La marche du convoi est de plus en plus pénible, car le courant est de plus en plus fort et les rochers sont de plus en plus nombreux.

Aux rapides de l’Aloubonou, nous sommes obligés de nouveau de décharger les embarcations. Si encore les rives se prêtaient à cette opération ! Mais les rapides se produisent généralement à un étranglement de la rivière, les berges sont supprimées et le transbordement des colis doit se faire dans l’eau, au milieu des brisans. Les hommes peinent affreusement, s’enlèvent des morceaux de chair ; ils me font pitié.

Lorsque les sept boats ont passé, il n’est que quatre heures et demie ; je donne cependant l’ordre de camper. Que de panse-mens en perspective !

Pour effacer la mauvaise impression de cette journée épuisante, j’accorde à chaque équipe une prime de dix francs et j’annonce une distribution de tafia. Toutefois, comme je crains d’avoir d’autres journées semblables, et que ma dame-jeanne serait vite tarie, je commence à baptiser mon alcool. C’est une mesure prudente et hygiénique.

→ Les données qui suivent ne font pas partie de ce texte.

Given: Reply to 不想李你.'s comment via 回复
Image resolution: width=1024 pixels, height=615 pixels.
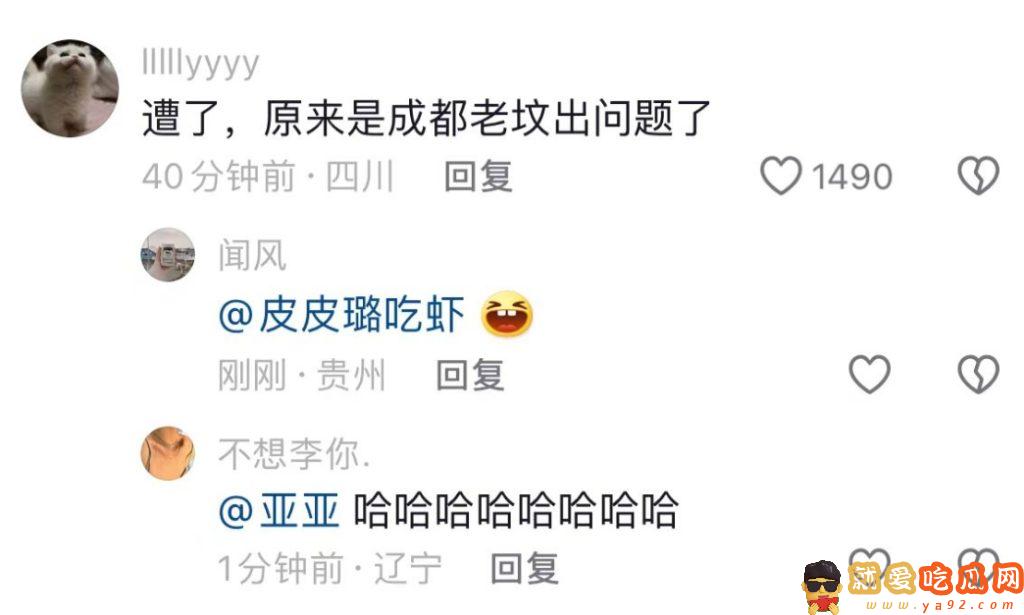Looking at the screenshot, I should (524, 568).
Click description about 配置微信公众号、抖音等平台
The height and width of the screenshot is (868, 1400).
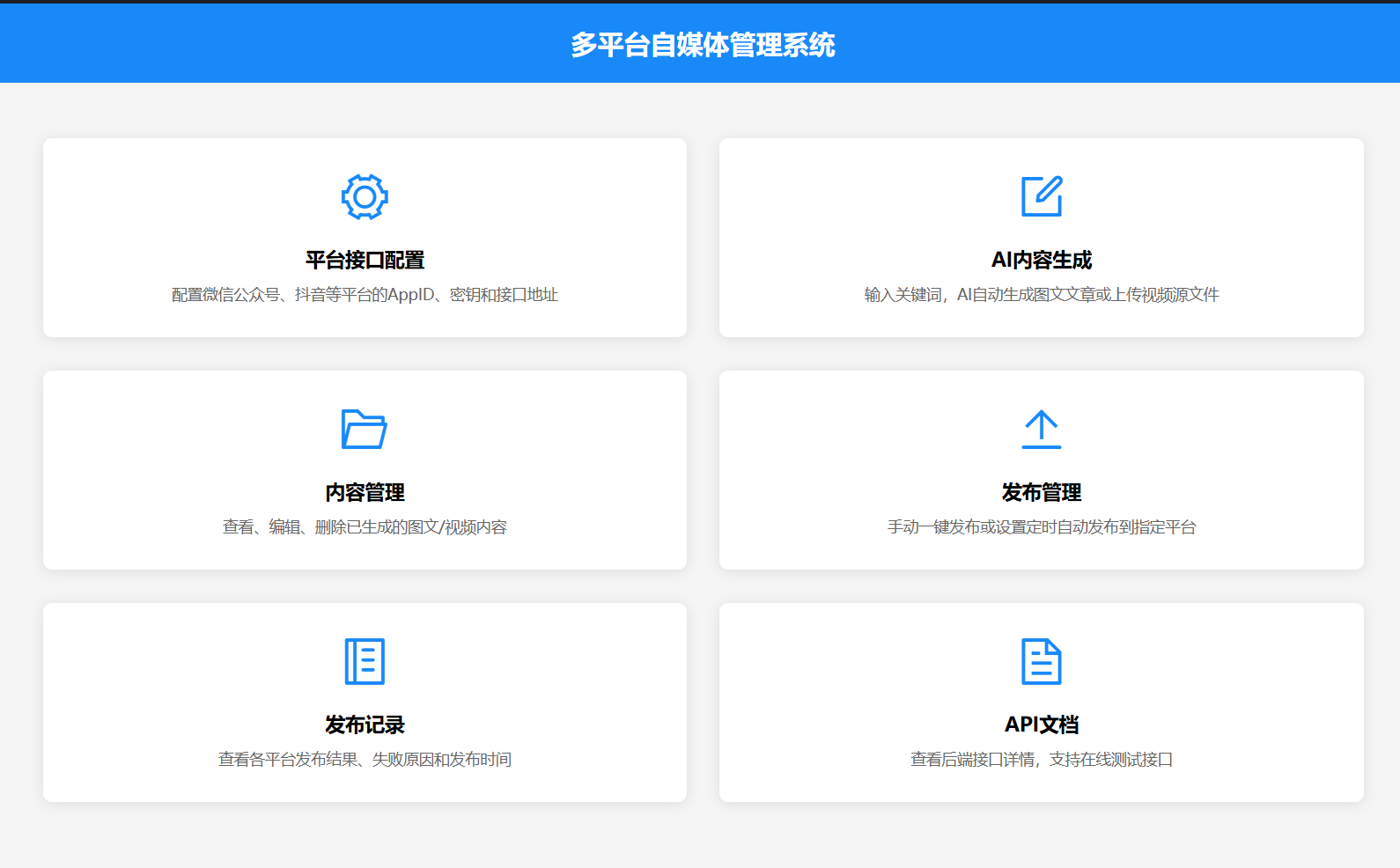(365, 295)
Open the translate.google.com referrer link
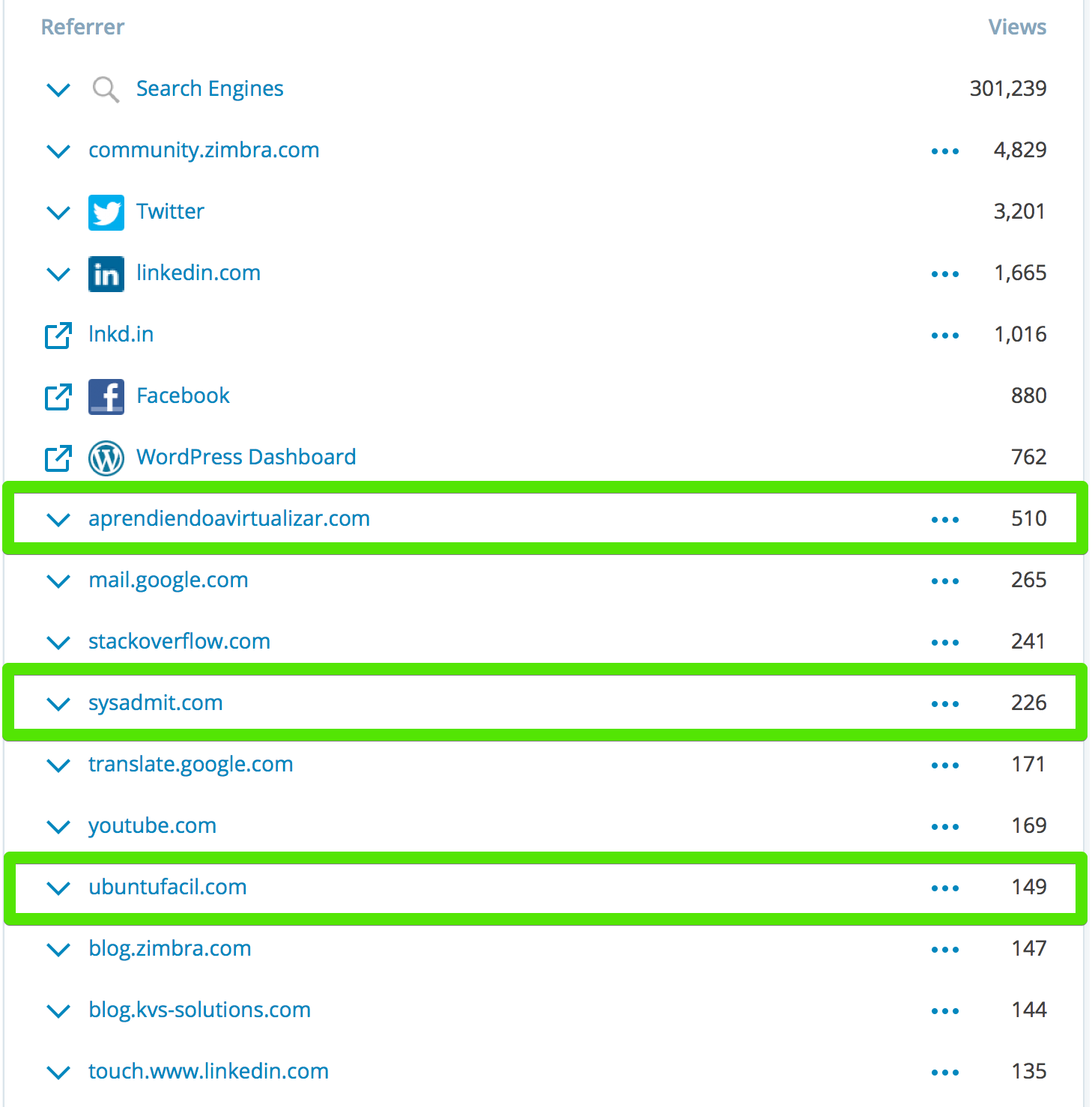1092x1107 pixels. (x=191, y=765)
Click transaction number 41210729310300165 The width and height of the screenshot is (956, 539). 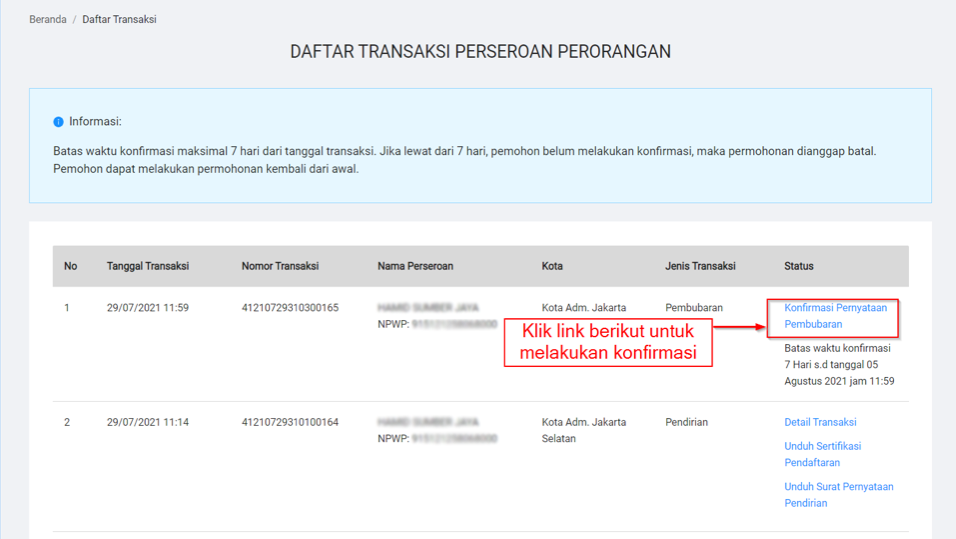(x=290, y=308)
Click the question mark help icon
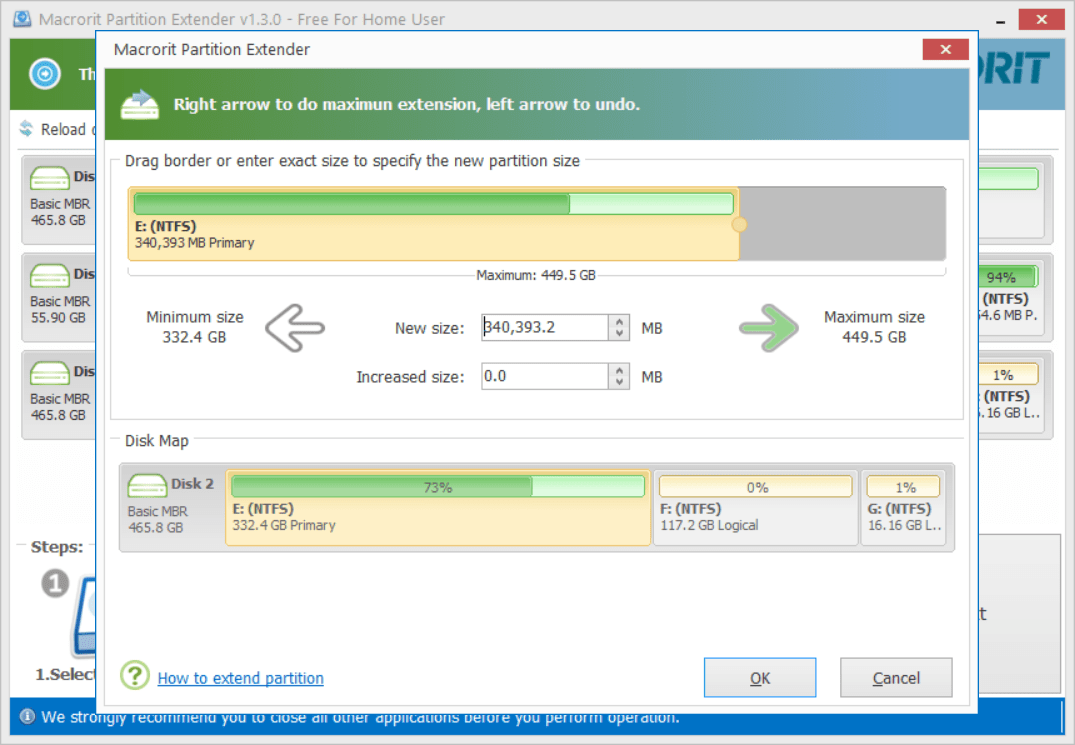Viewport: 1075px width, 745px height. click(135, 676)
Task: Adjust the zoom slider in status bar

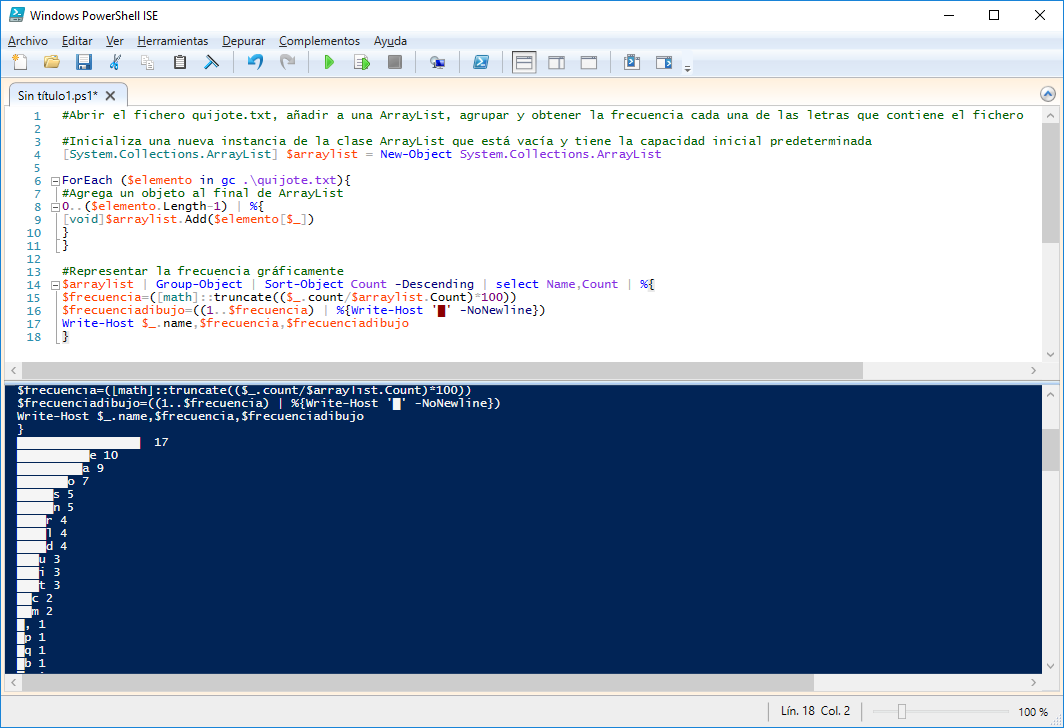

A peine avons-nous démarré que nous nous trouvons en face d’un autre rapide. L’Aloubonou se compose de deux marches ; hier nous n’avons franchi que la première. Le déchargement des boats et le transbordement recommencent. Pour stimuler l’ardeur et ménager mon talia, une fois le rapide remonté, j’envoie dire au chef du village voisin d’apporter des vivres et j’achète du manioc, des poulets, pour la somme folle de 19 cortades.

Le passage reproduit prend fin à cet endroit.